具体例として県は、構想路線の新規事集化に向けて市民参画プロセスを要する事業として(仮称)つくば・八溝縦貫・白河道路や(仮称)北関東北部横断道路を想定。このほか、県が実施する広域道路の事業手法の方針なども諮問する。
また、県道路公社が所管する有料道路の将来的な管理・運営に関する方針として、26年度に料金徴収期間の満了を迎える宇都宮鹿沼道路の橋梁耐震・4車線化に要する経費の確保手法や、日光宇都宮道路のサービス水準のあり方と道路施設のリニューアルに要する経費の確保手法も検討する。
有識者懇談会は、本県の道路や行政などに精通する学識経験者など7人以内で構成し、学識経験者の分野は土木(構造、岩盤)、政治学、経済学(交通、観光)、地元経済団体、道路利用者代表とする。このほか、国(関東地方整備局宇都宮国道事務所)がアドバイザーとして参加する。

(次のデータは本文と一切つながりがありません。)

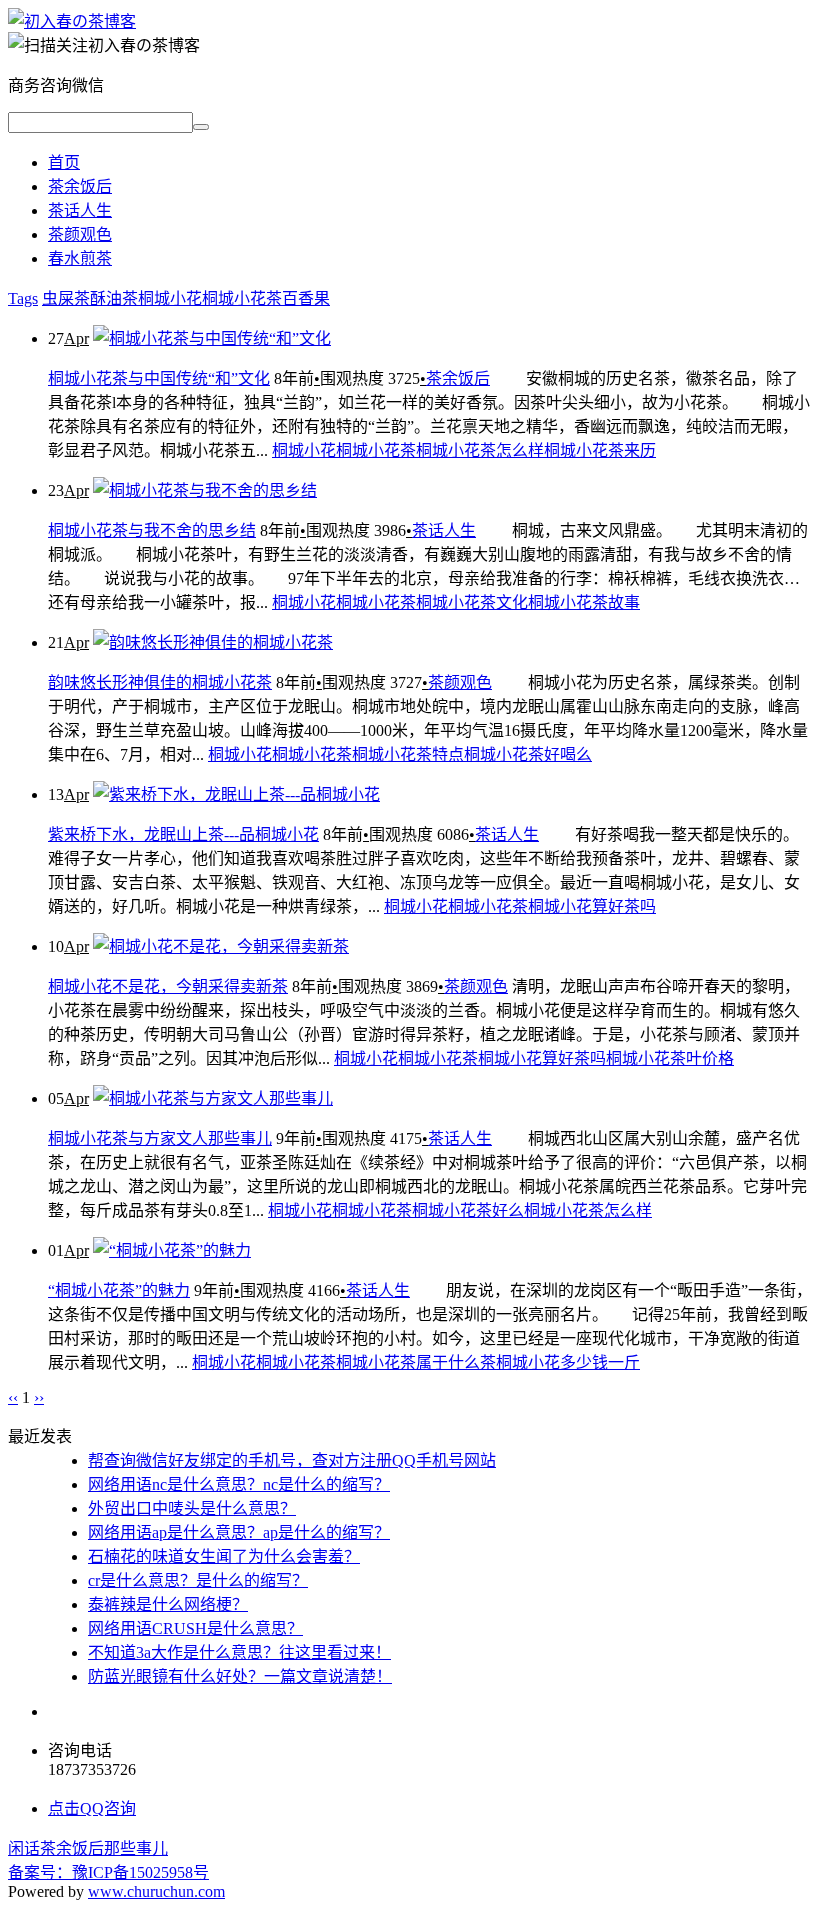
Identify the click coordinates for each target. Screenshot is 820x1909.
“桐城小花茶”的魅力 (119, 1290)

今回は第1回の会合となることから、本県の道路の現状と課題について議論した。今後のスケジュールは、23年度にも有料道路の現状と課題について整理し、24年度前半に有料道路の今後の管理・運営のあり方について取りまとめる。その後は、新広域道路計画に位置付けた(仮称)つくば・八溝縦貫・白河道路や(仮称)北関東北部横断道路の検討に進み、ルートの比較検討や今後の進め方について議論する。